TO DO - Identify all lines in the data containing the string "computer". Copy them out.

DATA TO PROCESS -
:::::
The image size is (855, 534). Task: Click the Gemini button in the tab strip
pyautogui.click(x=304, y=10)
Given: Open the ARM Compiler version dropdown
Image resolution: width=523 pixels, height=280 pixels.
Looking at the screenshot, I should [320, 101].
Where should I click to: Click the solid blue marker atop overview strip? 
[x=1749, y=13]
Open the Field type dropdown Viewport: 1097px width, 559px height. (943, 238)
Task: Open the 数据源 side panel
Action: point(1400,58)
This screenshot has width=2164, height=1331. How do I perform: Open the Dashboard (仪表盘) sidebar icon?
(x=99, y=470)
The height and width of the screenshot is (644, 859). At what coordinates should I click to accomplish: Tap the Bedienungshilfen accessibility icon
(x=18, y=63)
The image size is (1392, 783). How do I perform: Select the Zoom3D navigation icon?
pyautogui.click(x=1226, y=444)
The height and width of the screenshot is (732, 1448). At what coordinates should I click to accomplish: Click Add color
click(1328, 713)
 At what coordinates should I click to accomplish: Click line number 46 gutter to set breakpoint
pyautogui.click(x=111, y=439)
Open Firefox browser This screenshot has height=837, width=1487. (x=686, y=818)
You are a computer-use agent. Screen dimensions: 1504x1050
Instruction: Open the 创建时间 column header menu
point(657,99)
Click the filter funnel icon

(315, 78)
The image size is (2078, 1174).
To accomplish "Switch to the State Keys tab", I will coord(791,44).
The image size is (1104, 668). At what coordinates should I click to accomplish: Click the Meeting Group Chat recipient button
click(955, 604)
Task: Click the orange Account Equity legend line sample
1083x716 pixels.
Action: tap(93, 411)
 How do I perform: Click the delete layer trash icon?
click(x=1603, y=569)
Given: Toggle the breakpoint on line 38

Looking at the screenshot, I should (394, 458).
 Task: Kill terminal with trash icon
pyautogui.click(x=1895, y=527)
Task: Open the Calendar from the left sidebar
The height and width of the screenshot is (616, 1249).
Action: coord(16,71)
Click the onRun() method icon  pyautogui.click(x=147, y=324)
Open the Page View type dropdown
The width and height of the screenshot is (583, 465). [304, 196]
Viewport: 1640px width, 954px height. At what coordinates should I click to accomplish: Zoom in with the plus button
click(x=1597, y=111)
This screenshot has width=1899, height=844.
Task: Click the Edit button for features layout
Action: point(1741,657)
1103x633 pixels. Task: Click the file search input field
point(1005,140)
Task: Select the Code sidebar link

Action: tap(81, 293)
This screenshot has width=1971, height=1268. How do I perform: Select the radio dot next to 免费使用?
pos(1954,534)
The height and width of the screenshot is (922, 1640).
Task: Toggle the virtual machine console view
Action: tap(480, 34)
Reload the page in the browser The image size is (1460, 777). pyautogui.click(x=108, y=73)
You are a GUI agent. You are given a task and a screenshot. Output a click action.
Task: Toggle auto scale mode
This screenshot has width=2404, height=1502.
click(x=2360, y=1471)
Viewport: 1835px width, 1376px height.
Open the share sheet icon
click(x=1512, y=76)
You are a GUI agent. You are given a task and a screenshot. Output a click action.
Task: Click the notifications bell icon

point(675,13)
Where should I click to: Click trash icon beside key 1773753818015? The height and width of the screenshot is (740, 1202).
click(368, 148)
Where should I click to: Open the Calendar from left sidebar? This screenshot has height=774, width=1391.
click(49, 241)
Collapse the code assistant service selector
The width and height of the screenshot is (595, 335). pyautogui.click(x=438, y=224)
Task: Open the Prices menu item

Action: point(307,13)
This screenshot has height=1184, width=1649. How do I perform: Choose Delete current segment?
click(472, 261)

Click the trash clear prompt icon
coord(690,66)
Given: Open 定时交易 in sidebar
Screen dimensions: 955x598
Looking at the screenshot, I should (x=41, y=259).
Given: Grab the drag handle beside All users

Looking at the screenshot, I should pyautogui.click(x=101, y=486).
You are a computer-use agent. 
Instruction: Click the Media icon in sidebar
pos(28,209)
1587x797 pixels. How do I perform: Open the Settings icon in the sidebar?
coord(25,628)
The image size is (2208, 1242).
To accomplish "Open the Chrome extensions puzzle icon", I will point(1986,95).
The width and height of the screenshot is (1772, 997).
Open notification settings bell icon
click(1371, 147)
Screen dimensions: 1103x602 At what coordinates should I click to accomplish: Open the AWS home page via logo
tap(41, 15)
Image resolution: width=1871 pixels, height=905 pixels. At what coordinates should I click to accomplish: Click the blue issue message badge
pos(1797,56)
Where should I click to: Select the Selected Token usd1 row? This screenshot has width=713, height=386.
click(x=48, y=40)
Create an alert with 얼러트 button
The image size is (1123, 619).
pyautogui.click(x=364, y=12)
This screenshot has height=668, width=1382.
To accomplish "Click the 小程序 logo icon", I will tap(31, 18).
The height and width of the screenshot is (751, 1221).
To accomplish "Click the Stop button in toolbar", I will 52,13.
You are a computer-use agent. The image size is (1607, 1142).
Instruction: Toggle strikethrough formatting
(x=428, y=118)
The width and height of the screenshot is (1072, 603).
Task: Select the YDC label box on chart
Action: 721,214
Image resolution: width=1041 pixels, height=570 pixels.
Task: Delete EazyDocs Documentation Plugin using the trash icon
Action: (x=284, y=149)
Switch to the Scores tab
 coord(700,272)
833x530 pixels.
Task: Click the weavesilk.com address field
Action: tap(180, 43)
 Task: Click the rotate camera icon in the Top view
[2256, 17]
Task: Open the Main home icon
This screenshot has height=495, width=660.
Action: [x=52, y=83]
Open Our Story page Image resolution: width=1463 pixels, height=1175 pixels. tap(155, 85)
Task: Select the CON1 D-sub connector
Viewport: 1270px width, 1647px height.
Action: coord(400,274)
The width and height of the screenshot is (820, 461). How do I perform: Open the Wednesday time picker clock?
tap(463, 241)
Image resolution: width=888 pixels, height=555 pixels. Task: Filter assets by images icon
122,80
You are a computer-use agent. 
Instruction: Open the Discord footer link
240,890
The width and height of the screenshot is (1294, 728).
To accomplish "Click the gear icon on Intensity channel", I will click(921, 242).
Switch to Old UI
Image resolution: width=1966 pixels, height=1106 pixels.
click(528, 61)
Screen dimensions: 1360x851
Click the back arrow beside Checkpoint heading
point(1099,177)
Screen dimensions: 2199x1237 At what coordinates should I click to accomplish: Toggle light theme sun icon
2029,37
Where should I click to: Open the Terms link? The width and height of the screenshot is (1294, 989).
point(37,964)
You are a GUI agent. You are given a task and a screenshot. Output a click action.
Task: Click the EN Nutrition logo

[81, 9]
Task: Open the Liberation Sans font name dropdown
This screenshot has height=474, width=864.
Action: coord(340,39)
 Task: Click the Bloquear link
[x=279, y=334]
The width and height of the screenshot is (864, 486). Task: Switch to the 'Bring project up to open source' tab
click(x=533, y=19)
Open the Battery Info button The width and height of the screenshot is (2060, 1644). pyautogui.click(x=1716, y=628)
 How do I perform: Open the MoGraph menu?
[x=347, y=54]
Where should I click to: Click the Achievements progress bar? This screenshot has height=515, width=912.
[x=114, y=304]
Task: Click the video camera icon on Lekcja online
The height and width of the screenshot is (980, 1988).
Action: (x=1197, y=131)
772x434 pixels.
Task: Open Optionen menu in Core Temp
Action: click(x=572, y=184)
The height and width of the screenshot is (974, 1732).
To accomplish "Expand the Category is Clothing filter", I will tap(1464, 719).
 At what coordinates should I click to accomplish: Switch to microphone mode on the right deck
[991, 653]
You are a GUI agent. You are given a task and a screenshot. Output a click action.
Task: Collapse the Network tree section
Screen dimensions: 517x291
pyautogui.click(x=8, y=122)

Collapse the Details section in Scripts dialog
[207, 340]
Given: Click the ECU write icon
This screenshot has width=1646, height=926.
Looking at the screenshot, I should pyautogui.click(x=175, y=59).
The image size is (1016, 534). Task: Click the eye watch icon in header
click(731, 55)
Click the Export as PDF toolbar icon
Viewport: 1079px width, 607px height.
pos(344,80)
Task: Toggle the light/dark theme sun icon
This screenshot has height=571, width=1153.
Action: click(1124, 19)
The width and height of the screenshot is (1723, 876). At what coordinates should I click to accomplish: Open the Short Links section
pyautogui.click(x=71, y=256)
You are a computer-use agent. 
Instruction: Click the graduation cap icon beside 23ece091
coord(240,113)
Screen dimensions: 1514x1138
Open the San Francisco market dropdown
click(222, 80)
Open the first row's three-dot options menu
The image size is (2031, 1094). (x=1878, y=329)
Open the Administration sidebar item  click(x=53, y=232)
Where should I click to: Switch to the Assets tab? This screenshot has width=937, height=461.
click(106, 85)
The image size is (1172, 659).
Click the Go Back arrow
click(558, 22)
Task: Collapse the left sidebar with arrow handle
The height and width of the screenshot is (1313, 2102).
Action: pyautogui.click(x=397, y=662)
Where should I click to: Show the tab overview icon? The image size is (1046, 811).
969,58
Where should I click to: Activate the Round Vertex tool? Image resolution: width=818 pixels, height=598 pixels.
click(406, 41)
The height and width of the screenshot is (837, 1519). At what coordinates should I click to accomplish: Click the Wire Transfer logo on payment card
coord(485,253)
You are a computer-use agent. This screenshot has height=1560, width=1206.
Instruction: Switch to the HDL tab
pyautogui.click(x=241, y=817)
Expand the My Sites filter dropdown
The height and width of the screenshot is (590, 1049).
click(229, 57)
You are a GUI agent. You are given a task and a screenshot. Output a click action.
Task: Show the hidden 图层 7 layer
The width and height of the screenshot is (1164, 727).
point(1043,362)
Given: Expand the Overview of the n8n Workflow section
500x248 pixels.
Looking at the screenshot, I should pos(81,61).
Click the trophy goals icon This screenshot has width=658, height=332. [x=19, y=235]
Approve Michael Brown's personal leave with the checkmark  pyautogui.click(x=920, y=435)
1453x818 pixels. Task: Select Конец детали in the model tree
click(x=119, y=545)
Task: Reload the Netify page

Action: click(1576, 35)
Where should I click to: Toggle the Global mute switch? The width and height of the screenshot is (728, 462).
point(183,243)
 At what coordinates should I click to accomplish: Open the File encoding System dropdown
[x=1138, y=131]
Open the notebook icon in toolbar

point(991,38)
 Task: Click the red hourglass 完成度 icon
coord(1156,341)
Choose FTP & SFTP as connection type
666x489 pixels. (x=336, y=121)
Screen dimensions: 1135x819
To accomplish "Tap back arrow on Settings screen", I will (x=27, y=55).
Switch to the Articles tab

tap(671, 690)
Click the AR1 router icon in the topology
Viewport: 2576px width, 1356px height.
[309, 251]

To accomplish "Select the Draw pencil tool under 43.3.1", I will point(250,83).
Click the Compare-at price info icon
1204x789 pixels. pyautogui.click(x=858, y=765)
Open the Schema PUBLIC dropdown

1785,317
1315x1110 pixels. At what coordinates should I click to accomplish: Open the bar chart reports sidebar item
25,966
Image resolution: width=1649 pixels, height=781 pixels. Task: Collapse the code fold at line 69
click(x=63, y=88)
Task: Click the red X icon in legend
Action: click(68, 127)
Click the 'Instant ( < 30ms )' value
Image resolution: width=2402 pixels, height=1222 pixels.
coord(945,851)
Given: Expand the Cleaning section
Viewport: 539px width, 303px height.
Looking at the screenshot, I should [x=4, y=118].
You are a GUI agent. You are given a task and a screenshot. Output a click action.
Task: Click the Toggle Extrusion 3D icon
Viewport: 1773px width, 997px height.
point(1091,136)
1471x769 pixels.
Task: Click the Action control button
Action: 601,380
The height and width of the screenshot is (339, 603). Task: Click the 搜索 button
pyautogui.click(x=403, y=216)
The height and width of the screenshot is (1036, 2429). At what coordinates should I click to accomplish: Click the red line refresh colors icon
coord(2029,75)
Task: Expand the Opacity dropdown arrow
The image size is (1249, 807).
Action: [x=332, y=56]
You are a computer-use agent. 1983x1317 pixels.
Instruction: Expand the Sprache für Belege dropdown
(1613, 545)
:::::
SOLUTION FOR THIS PROBLEM -
You are a computer-use agent. Screen dimensions: 1504x1050
You are a computer-use agent. 
You are a computer-use agent. The image size is (1607, 1142).
You are a computer-use agent. 
You are a computer-use agent. 
You are a computer-use agent. This screenshot has height=1560, width=1206.
You are a computer-use agent. 1983x1317 pixels.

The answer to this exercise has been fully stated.